Given the utter lack of trust that major Celtic supporters’ groups have in the board, the culture of protest is alive and well.

In some respects, it’s a good thing; an institution as big as Celtic needs people holding the club to account at all times, and that shouldn’t stop. But what’s clear is the schism between a lot of supporters’ expectations of the club, and how it’s being run.

The Bernard Higgins situation is a clear example. That came about through hearsay and rumour, with the board – Nicholson included – refusing to speak to fans. The protests were righteous, brilliant and ultimately successful. But for a more holistic relationship and to ease tensions between camps, it’s important the club start getting this right.

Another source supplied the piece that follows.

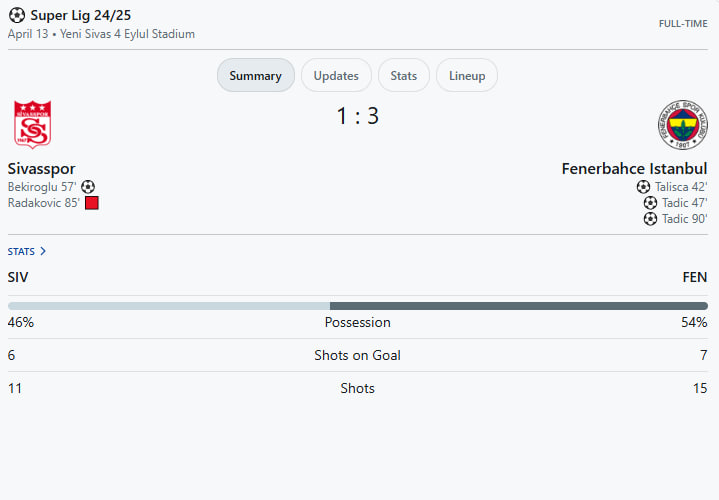Click the Shots on Goal stat row

358,355
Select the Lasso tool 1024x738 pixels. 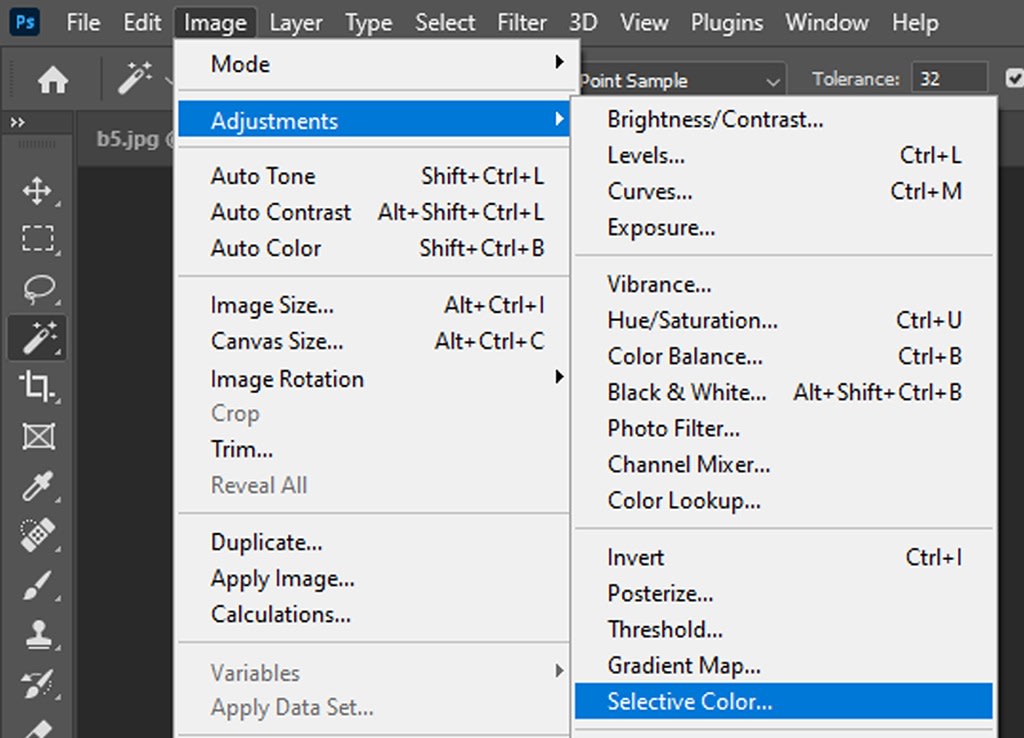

The atmosphere of the AGM is something the club clearly want to avoid in the future. It was testy, combative and, for the board, a hard afternoon’s work. Celtic supporters don’t want to be angry.

Just improving the communication, allowing Celtic supporters the opportunity to be heard, and not giving stories oxygen and conjecture through silence is imperative.

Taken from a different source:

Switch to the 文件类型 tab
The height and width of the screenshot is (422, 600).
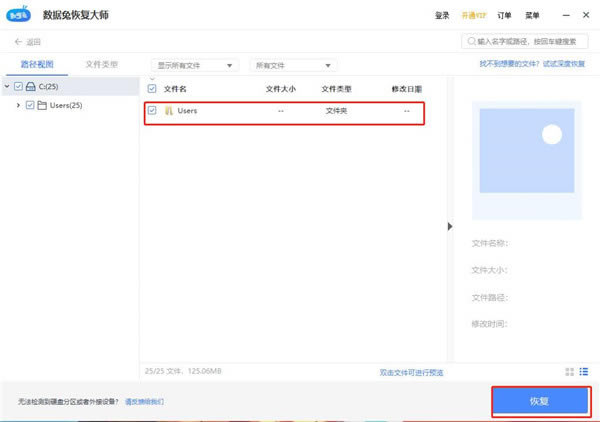tap(101, 64)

Photo by Ian MacNicol/Getty Images

Build for the future – in a literal sense

About a month ago, Celtic got the green light to extend the facilities at Barrowfield.

Now, that excited supporters. Infrastructure can sometimes be a boring subject, but when it comes to our football club, it’s a tangible sign of the club planning for the future. We could probably stand to do more, with Celtic using Airdrie’s Penny Cars Stadium for B Team and Women’s Team games.

Now, we’re not suggesting Celtic build a multi-million pound facility here. A Celtic Park II, of sorts. But it’d be great to have access to the B Team and Women’s Team within Glasgow, and would give attendances a massive lift. It’d also provide some further legitimacy for Celtic’s funding of the Women’s Team, who are Cup Winners in their own right, and competed in the Champions League qualifiers this season.

It’d be amazing. Obviously, it’s a lot to ask, but it’s just an example. We’re already seeing Celtic building from an infrastructure point of view, and it’s encouraging. Michael Nicholson, if he wants a legacy a la Peter Lawwell and Lennoxtown, needs to think big.